▸ WHAT IS REQUIRED
Copy out every line of the records below without changing anything.

(Stored dataset items)
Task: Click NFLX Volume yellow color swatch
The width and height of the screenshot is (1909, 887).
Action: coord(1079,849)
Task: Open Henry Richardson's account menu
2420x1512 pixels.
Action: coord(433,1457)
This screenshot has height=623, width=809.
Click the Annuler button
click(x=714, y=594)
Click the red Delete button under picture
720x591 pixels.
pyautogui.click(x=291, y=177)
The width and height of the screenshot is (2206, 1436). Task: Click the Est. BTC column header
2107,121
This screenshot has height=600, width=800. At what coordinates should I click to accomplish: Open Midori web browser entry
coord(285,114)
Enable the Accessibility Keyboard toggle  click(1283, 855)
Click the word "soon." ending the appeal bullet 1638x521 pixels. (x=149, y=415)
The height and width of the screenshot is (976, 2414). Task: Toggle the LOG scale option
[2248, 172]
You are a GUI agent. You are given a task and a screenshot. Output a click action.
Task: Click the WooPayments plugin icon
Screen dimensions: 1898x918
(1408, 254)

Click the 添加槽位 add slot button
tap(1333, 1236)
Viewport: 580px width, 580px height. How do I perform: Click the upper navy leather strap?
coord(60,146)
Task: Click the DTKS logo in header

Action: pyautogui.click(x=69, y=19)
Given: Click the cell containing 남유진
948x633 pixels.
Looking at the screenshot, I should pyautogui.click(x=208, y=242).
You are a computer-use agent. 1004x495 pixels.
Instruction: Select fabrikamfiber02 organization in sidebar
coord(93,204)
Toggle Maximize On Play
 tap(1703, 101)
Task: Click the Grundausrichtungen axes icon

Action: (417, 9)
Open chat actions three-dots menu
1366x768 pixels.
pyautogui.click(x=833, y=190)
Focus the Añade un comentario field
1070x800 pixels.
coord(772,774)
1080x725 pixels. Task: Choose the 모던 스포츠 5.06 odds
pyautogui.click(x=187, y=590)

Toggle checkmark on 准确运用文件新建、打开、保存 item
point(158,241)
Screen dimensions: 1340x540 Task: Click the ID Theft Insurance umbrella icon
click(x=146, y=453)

▸ RESULT
Task: Click NFLX Volume yellow color swatch
The width and height of the screenshot is (1909, 887).
Action: coord(1079,849)
Task: Open Henry Richardson's account menu
2420x1512 pixels.
Action: coord(433,1457)
This screenshot has height=623, width=809.
Click the Annuler button
click(x=714, y=594)
Click the red Delete button under picture
720x591 pixels.
pyautogui.click(x=291, y=177)
The width and height of the screenshot is (2206, 1436). Task: Click the Est. BTC column header
2107,121
This screenshot has height=600, width=800. At what coordinates should I click to accomplish: Open Midori web browser entry
coord(285,114)
Enable the Accessibility Keyboard toggle  click(1283, 855)
Click the word "soon." ending the appeal bullet 1638x521 pixels. (x=149, y=415)
The height and width of the screenshot is (976, 2414). Task: Toggle the LOG scale option
[2248, 172]
You are a GUI agent. You are given a task and a screenshot. Output a click action.
Task: Click the WooPayments plugin icon
Screen dimensions: 1898x918
(1408, 254)

Click the 添加槽位 add slot button
tap(1333, 1236)
Viewport: 580px width, 580px height. How do I perform: Click the upper navy leather strap?
coord(60,146)
Task: Click the DTKS logo in header

Action: pyautogui.click(x=69, y=19)
Given: Click the cell containing 남유진
948x633 pixels.
Looking at the screenshot, I should pyautogui.click(x=208, y=242).
You are a computer-use agent. 1004x495 pixels.
Instruction: Select fabrikamfiber02 organization in sidebar
coord(93,204)
Toggle Maximize On Play
 tap(1703, 101)
Task: Click the Grundausrichtungen axes icon

Action: (417, 9)
Open chat actions three-dots menu
1366x768 pixels.
pyautogui.click(x=833, y=190)
Focus the Añade un comentario field
1070x800 pixels.
coord(772,774)
1080x725 pixels. Task: Choose the 모던 스포츠 5.06 odds
pyautogui.click(x=187, y=590)

Toggle checkmark on 准确运用文件新建、打开、保存 item
point(158,241)
Screen dimensions: 1340x540 Task: Click the ID Theft Insurance umbrella icon
click(x=146, y=453)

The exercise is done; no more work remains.